Ce n'était pas juste le nom spirituel ou amusant d'un petit établissement de Soho, gambergeait sombrement Crowley, en regardant la rue sans la voir, un gobelet refroidi dans la main. S'il avait fait des lieux son quartier général après la perte de son appartement de fonction, quelques mois plus tôt, ce n'était pas un hasard. Si Aziraphale et lui s'y étaient retrouvés aussi souvent après le fossoyage de la Mission Apocalypse par ce jeune et brave Adam, ce n'était toujours pas un hasard.

En tous cas, en son for intérieur, le démon espérait que son comparse le savait lui aussi. Aziraphale était un érudit. Avec tout ce qu'il avait lu, il y avait une petite chance qu'il ait la référence.
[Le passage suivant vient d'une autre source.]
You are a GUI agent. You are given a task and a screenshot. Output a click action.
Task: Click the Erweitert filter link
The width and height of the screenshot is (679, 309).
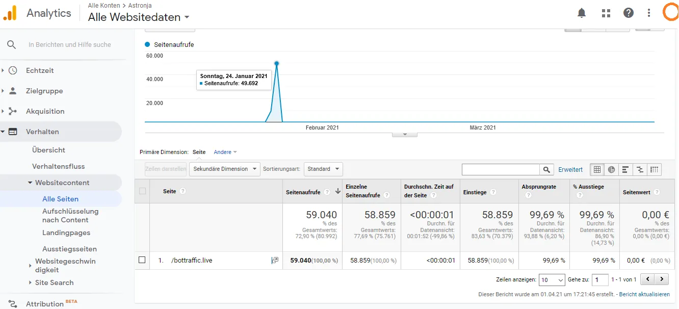coord(570,169)
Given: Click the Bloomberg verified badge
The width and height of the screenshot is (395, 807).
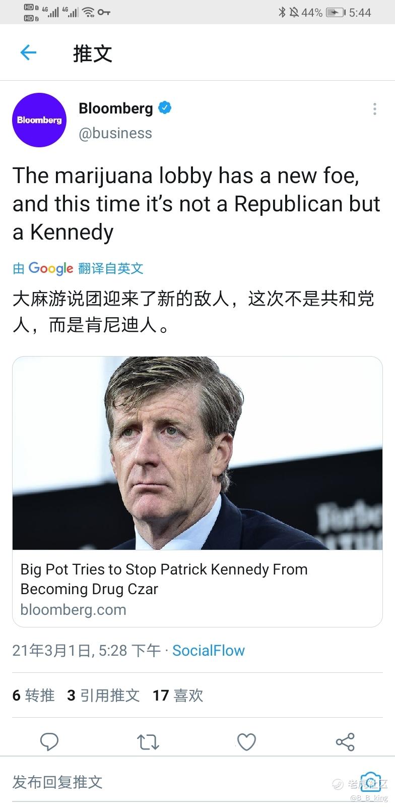Looking at the screenshot, I should (x=165, y=107).
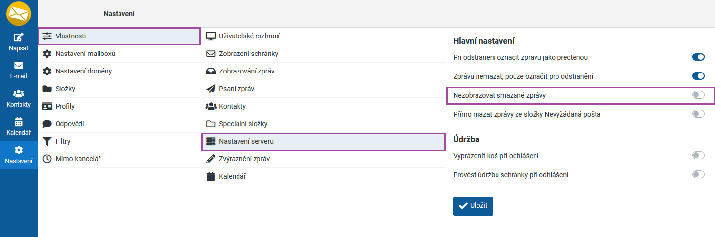Open Uživatelské rozhraní preferences

[x=249, y=36]
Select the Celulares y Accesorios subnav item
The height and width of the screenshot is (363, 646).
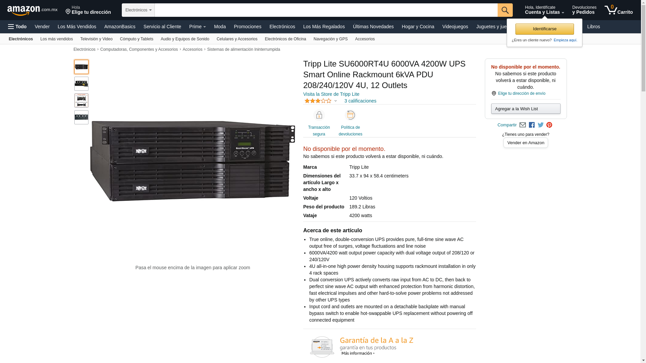pos(237,39)
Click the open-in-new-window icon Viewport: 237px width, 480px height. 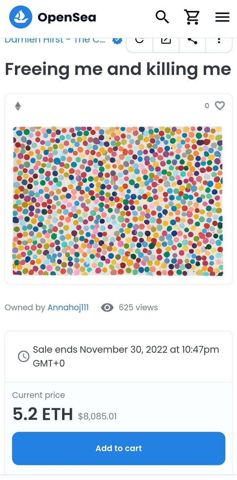pos(166,41)
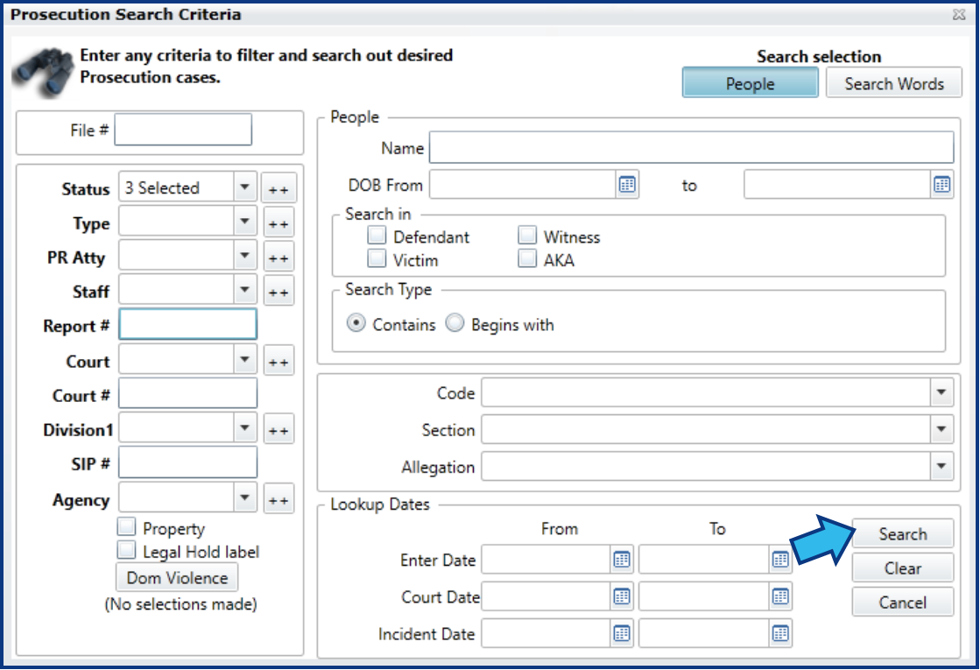Viewport: 980px width, 670px height.
Task: Open the Allegation dropdown list
Action: [941, 466]
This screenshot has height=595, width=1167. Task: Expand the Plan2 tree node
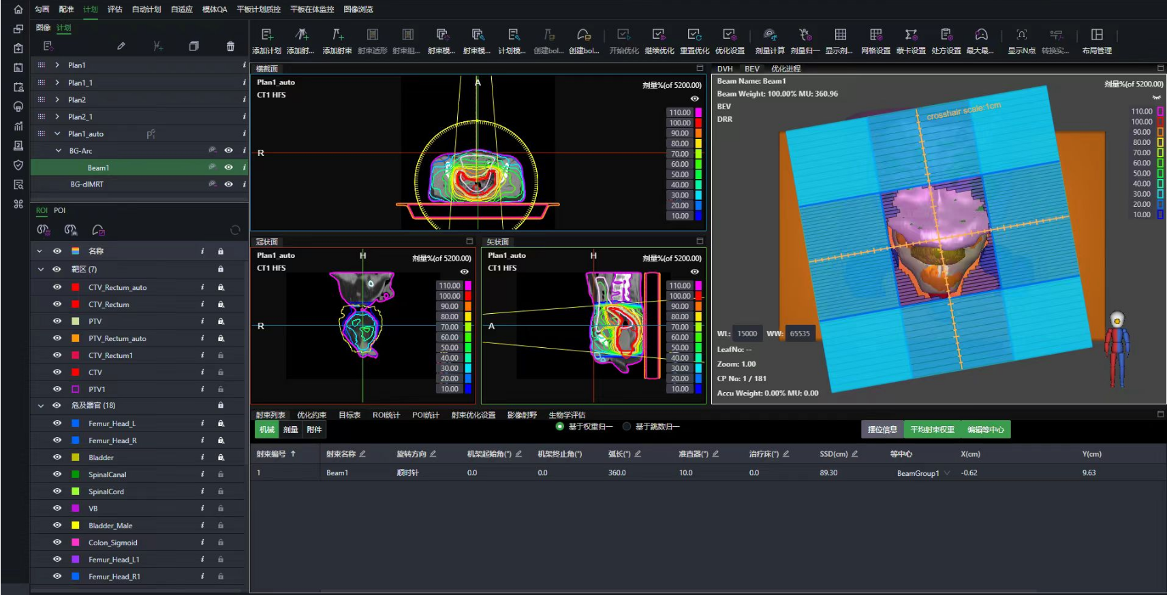(x=57, y=99)
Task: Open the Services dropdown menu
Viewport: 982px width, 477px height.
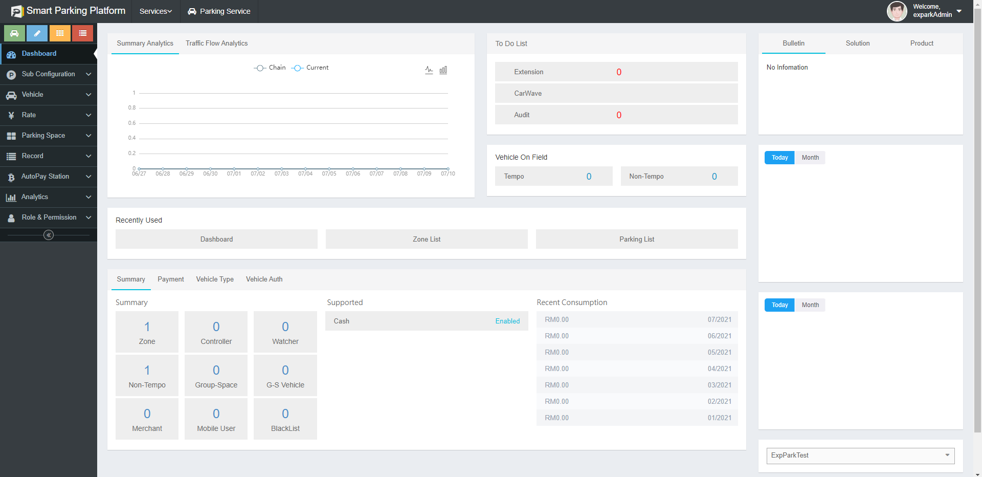Action: (x=155, y=11)
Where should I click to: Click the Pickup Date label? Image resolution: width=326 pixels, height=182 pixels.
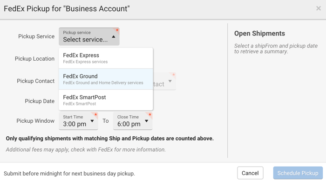pyautogui.click(x=40, y=101)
Peu importait ce que les gens du quartier attendris ou salaces voulaient voir comme signification cachée derrière l'âpre breuvage comme métaphore de l'amour ou du sexe. Mme Sandwich était la première à alimenter les ragots à son propos, en soulignant avec force moue entendue qu'il le prenait serré, très noir, abondamment et… souvent. Cela ne l'agaçait que modérément. Somme toute, cela servait ses intérêts. De la publicité gratuite qui entretenait vaguement son aura sulfureuse. Car, comme il aimait à le rappeler, particulièrement à lui-même, il n'était pas un gentil mais un abominable démon cruel, une engeance menteuse sans scrupules, tremblez pauvres mortels, et blablablablabla…
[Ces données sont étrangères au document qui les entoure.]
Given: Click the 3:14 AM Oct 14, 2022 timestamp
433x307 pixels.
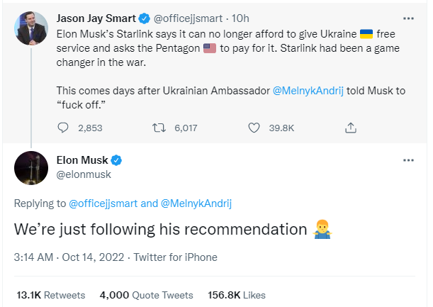Looking at the screenshot, I should tap(68, 257).
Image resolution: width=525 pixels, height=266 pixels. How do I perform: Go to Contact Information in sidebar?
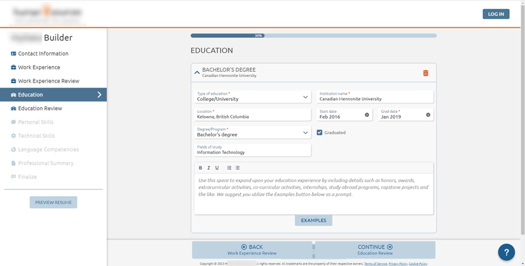pyautogui.click(x=43, y=54)
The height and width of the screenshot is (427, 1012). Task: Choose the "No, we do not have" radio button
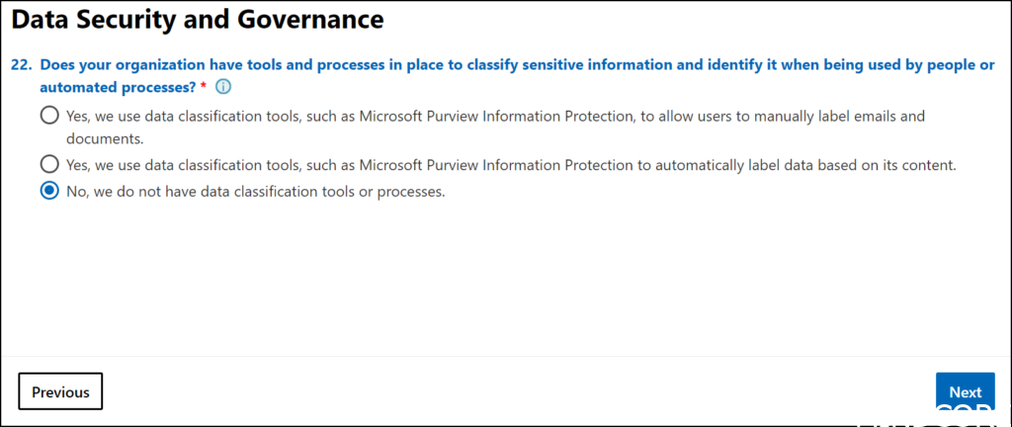(49, 192)
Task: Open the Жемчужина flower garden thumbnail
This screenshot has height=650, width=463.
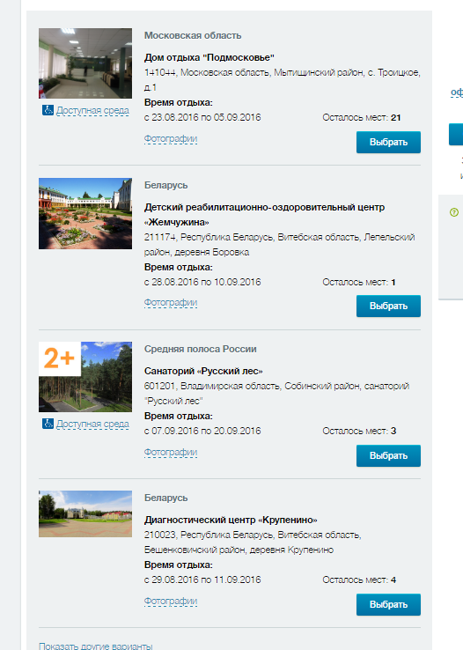Action: coord(85,213)
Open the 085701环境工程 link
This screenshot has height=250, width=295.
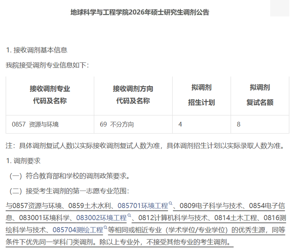pyautogui.click(x=143, y=206)
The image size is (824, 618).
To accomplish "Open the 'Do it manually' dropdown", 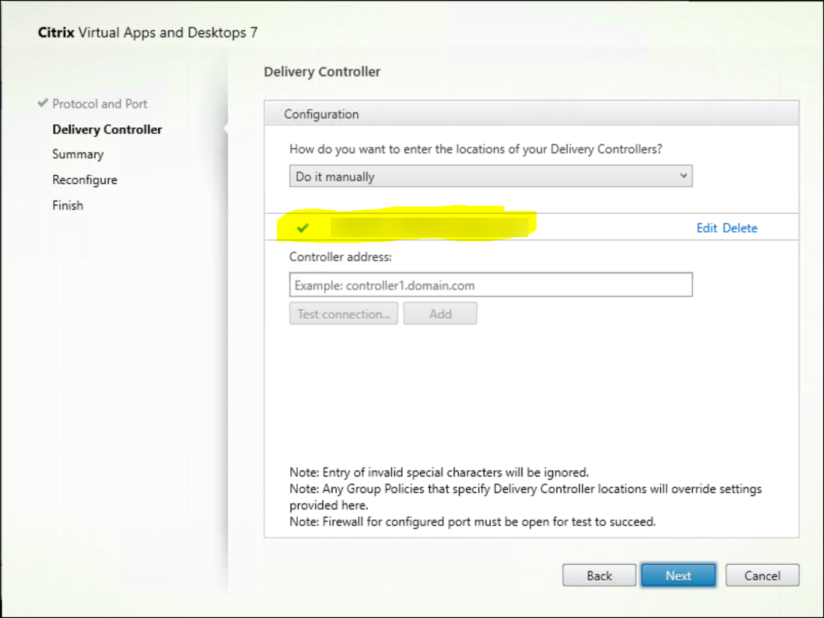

Non, si le café était une métaphore de quelque chose, c'était celle de la liberté. C'était ça, la formule originelle. « Donnez-moi la liberté ou donnez-moi la mort » *. Et si vous gardez ça en tête, vous comprenez soudain pourquoi ce démon encadré de ses deux ailes « Grogne » et « Sarcasme » s'avère de mauvaise humeur, quatre-vingt-dix pourcents du temps.

(Excepté quand il peut entarter méchamment le duc Hastur à l'eau bénite ou le coincer dans le réseau du téléphone et sur son répondeur. Ça soulage un peu.)

Donnez-moi la liberté ou la mort. Vivre libre ou mourir. Mais que reste-t-il aux anges et démons qui ne peuvent pas réellement faire le choix de perdre la vie éternelle ?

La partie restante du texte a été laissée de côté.